Mick Mulvaney lets the senator’s attacks convince Democrats to restructure the CFPB.
If Elizabeth Warren’s Wall Street Journal piece “Republicans Remain Silent as Mulvaney’s CFPB Ducks Oversight” had run three days later, readers would have thought it was an April Fools’ Day joke about the famously two-headed government agency.
Most Americans had not heard of the Consumer Financial Protection Bureau last Thanksgiving when its first director, Richard Cordray, resigned and proclaimed Warren acolyte Leandra English acting director, prompting President Trump to appoint cabinet member Mick Mulvaney to the same post. Senator Warren has not laughed much in the four months since a judge backed the president’s choice.
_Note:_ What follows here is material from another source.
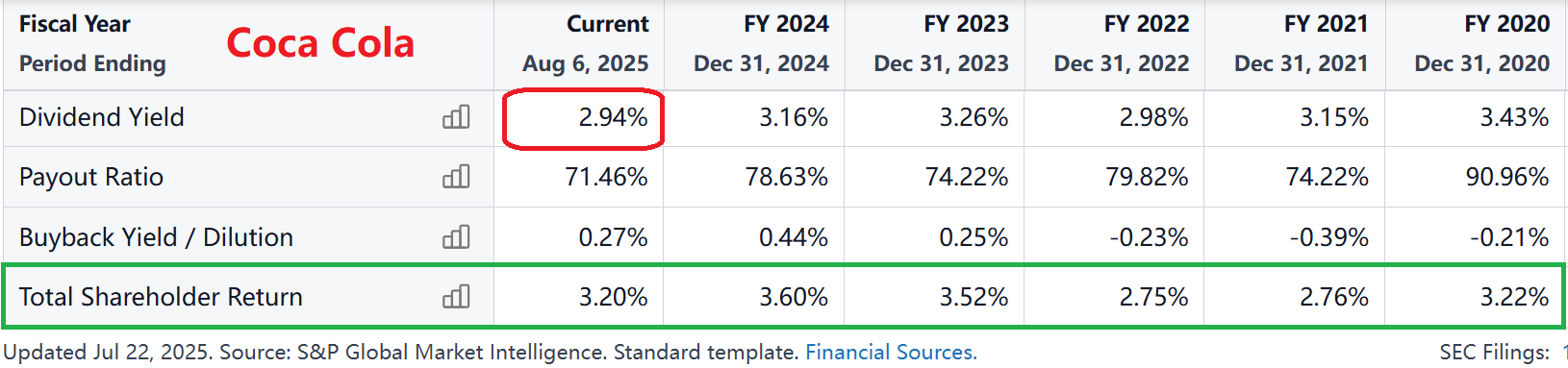1568x368 pixels.
Task: Select the FY 2022 column header
Action: [x=1121, y=44]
It was no wonder the public tuned out the CFPB narrative that Democrats have repeated since they controlled Congress and the White House and passed the 2010 Dodd-Frank Act, which created the bureau. The plot never changes — before Cordray’s resignation, Republicans opposed the bureau because it kept the financial industry honest; now they restrain the CFPB so businesses can cheat consumers.
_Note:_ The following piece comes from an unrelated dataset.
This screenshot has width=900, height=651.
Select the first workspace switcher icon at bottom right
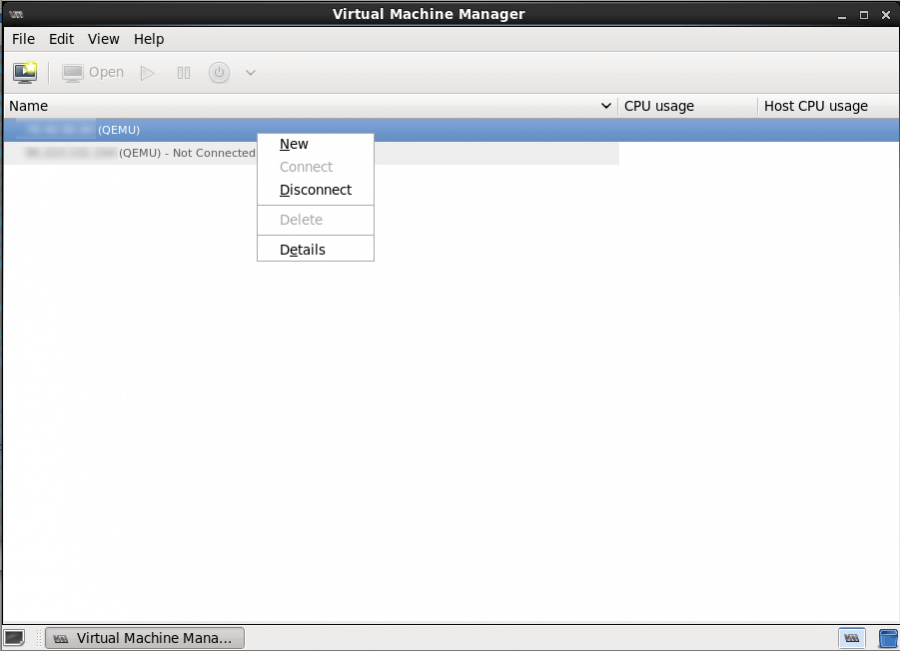tap(851, 637)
Facts never get in the way of the banal narrative. In February, Patrick Rucker of Reuters reported that, according to unnamed sources, after Equifax disclosed its historic data breach on September 7, 2017, Cordray “authorized an investigation that month” and that acting director Mulvaney had “not ordered “subpoenas against Equifax or sought sworn testimony from executives, routine steps when launching a full-scale probe.” The “exclusive” was hardly news. The Dodd-Frank Act forbids the Federal Trade Commission and the CFPB from conducting independent inquiries into the same matter. Cordray may have authorized an investigation of the Equifax data breach, but the FTC ended up conducting the full-scale probe.
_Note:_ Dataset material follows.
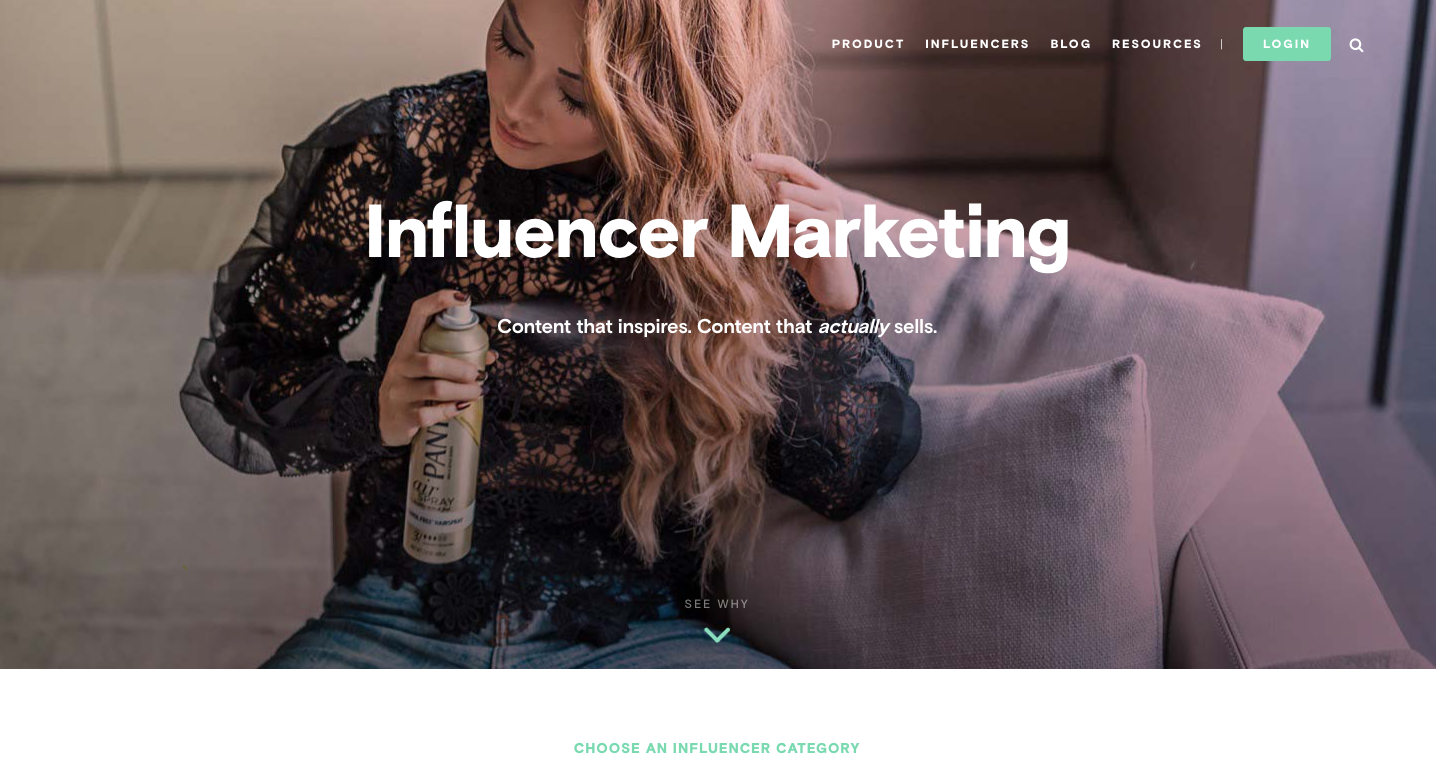This screenshot has width=1436, height=781.
Task: Click the vertical divider beside LOGIN
Action: pyautogui.click(x=1222, y=44)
Cordray and Warren, who helped draft the law, surely recognized Rucker’s sleight-of-hand. Nevertheless, the senator tweeted, “Another middle finger from @MickMulvaneyOMB to consumers: he’s killed the @CFPB’s probe into the #EquifaxBreach.” Cordray, while campaigning for Ohio governor, wrote in the Washington Post that “the administration has . . . halted the investigation of Equifax,” with a link to the Reuters article as proof there had been something for Mulvaney to halt.